» Raw records:

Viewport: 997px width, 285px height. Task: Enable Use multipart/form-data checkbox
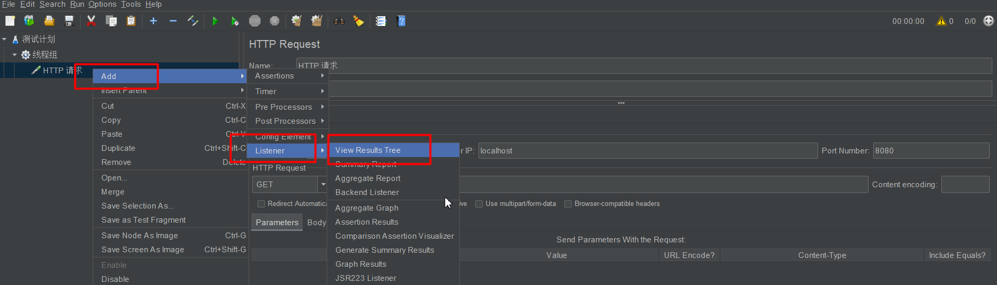(479, 204)
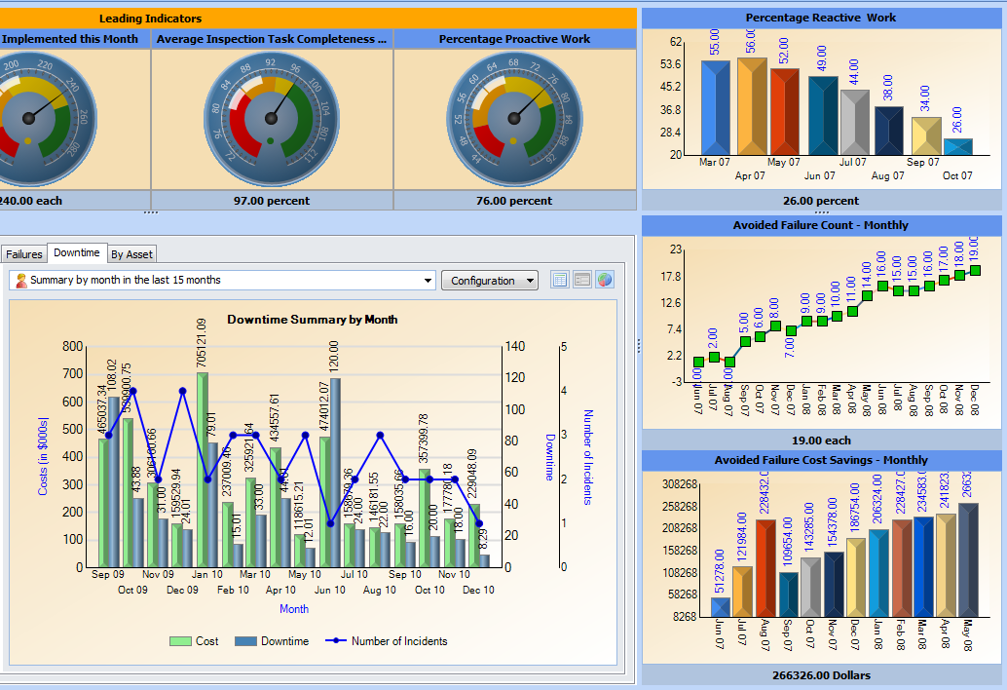Click the Percentage Proactive Work gauge
1007x690 pixels.
click(514, 119)
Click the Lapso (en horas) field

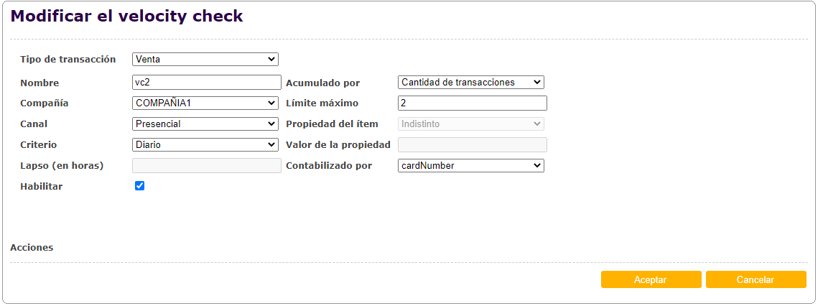coord(207,165)
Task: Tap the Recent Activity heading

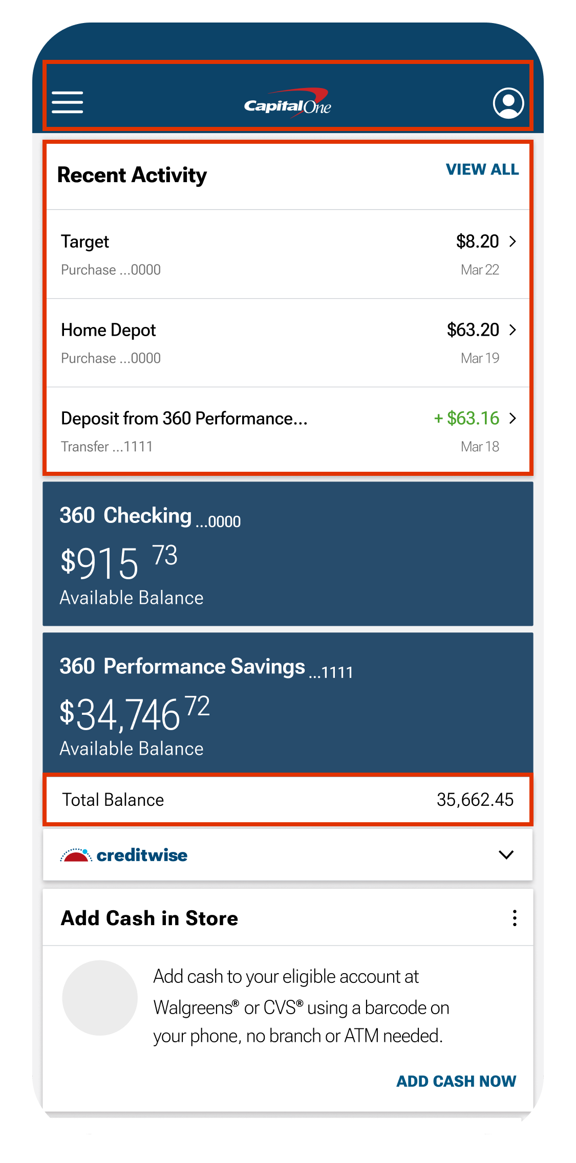Action: pos(132,175)
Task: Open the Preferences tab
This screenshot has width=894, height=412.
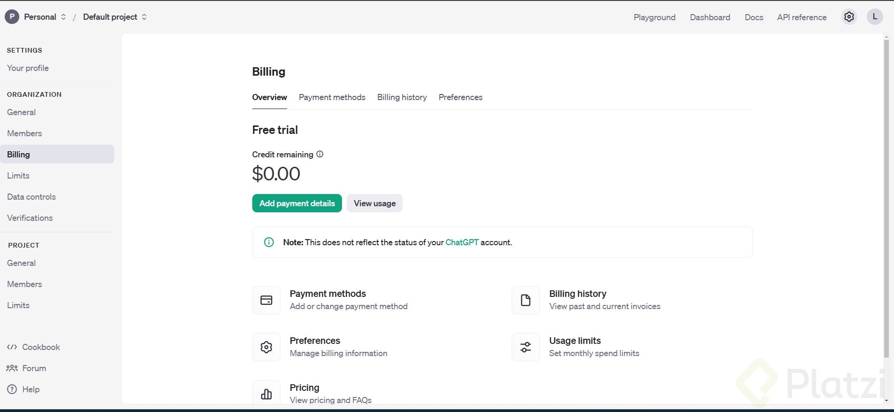Action: [460, 97]
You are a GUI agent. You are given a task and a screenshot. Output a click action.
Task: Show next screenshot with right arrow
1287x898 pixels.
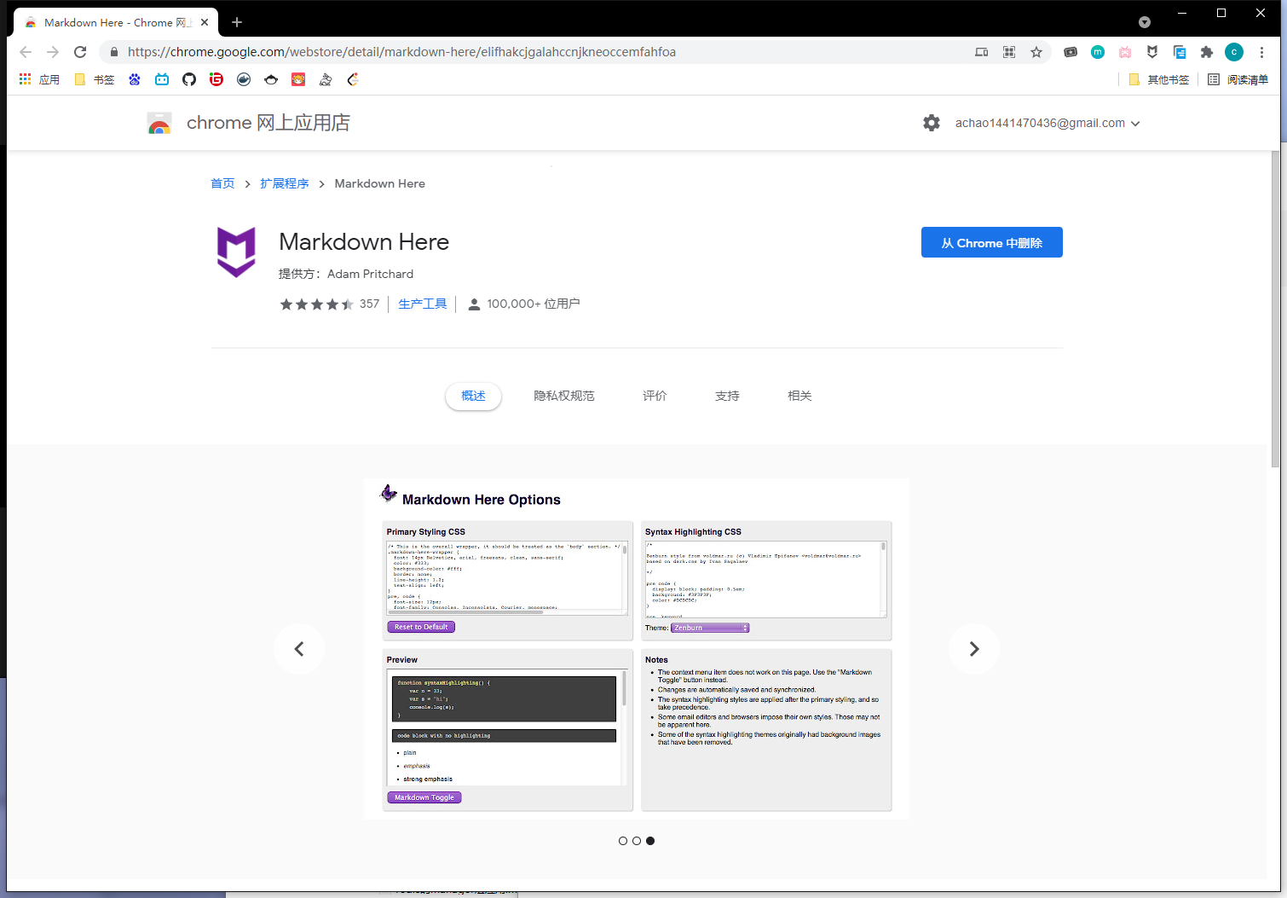973,649
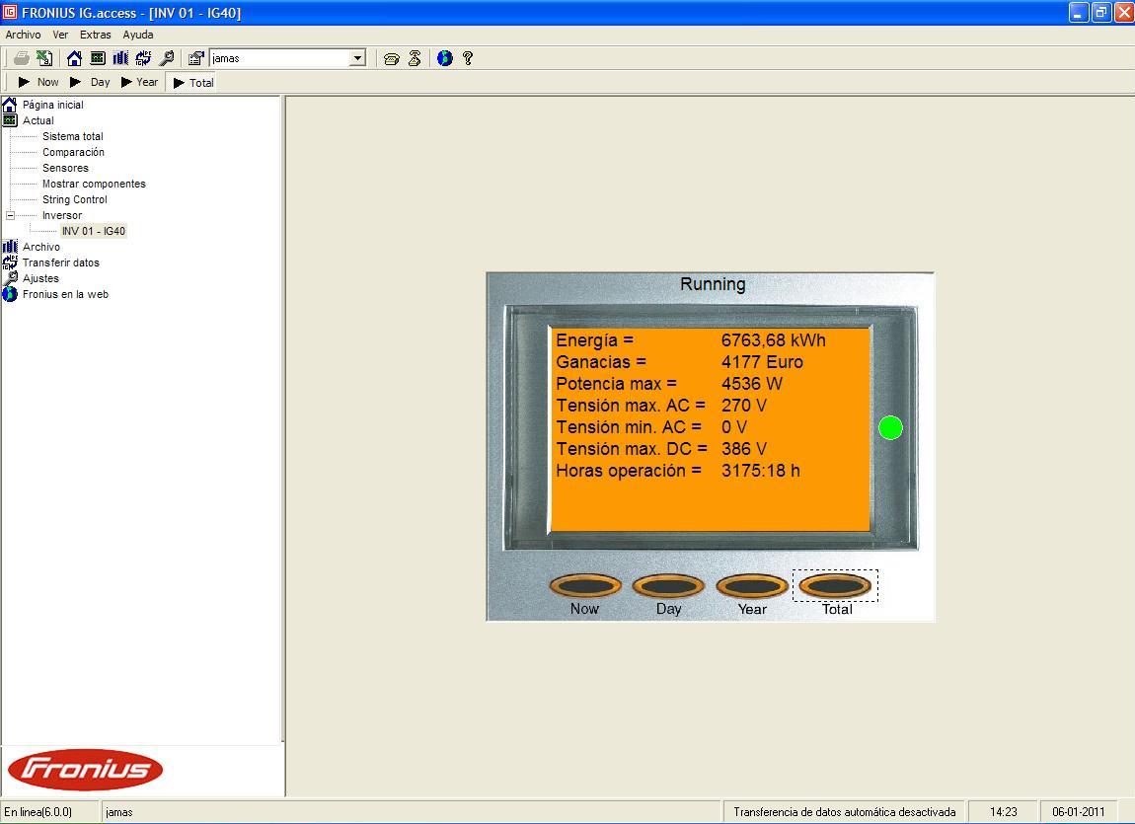Open the jamas system dropdown
The width and height of the screenshot is (1135, 824).
[x=357, y=58]
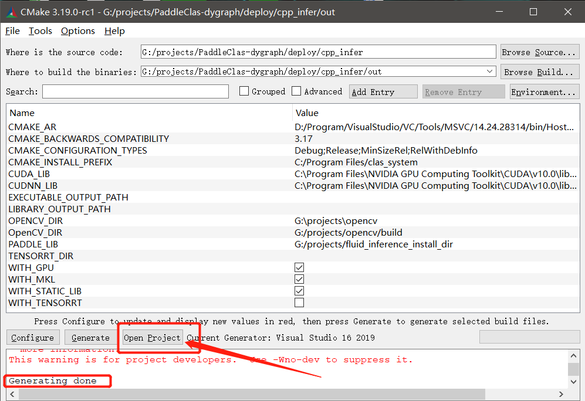Click the scrollbar up arrow in output pane
The image size is (585, 401).
(x=574, y=355)
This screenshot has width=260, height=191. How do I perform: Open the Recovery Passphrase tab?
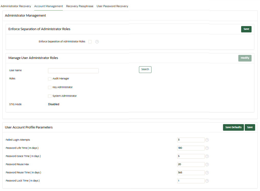pos(80,6)
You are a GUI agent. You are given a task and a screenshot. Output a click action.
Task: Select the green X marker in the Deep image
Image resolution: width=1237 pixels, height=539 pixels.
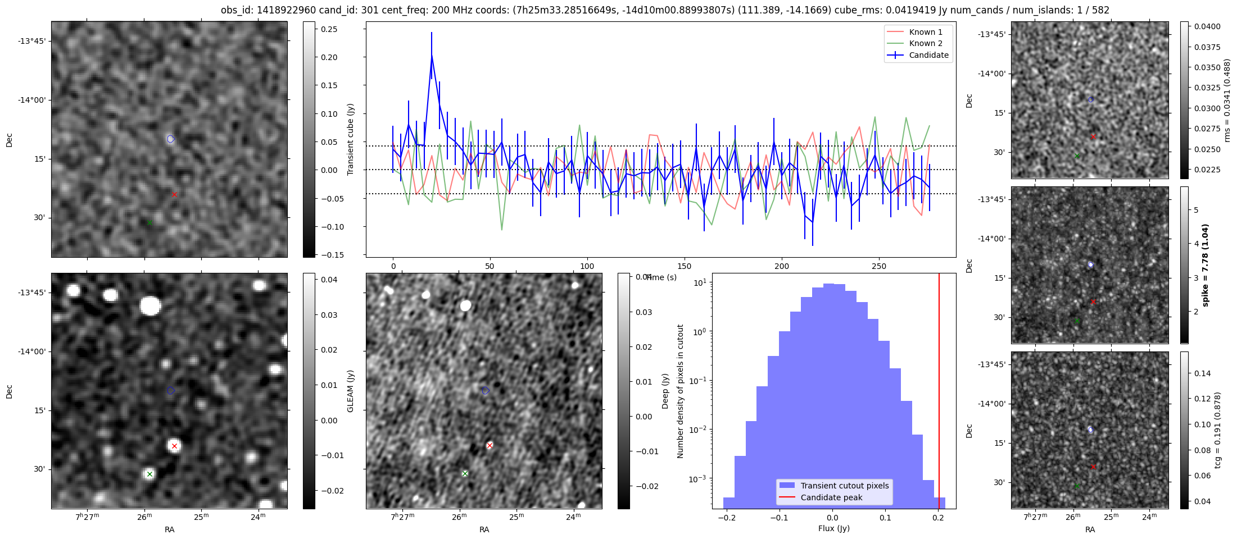465,474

» Goal: Copy out all the items above word for word, leaving out the pictures.

» Task answer:
Viewport: 997px width, 285px height. Task: Enable Use multipart/form-data checkbox
(479, 204)
Click the Percentage Proactive Work gauge
1007x690 pixels.
click(514, 119)
Click the Lapso (en horas) field

coord(207,165)
Task: Tap the Recent Activity heading

Action: pos(132,175)
Task: Open the Preferences tab
This screenshot has width=894, height=412.
Action: [460, 97]
You are a GUI agent. You are given a task and a screenshot. Output a click action.
Task: Show next screenshot with right arrow
1287x898 pixels.
973,649
Open the jamas system dropdown
The width and height of the screenshot is (1135, 824).
[x=357, y=58]
Click the scrollbar up arrow in output pane
The image size is (585, 401).
(x=574, y=355)
This screenshot has width=260, height=191. How do I perform: Open the Recovery Passphrase tab?
pos(80,6)
You are a GUI agent. You are given a task and a screenshot. Output a click action.
Task: Select the green X marker in the Deep image
Image resolution: width=1237 pixels, height=539 pixels.
465,474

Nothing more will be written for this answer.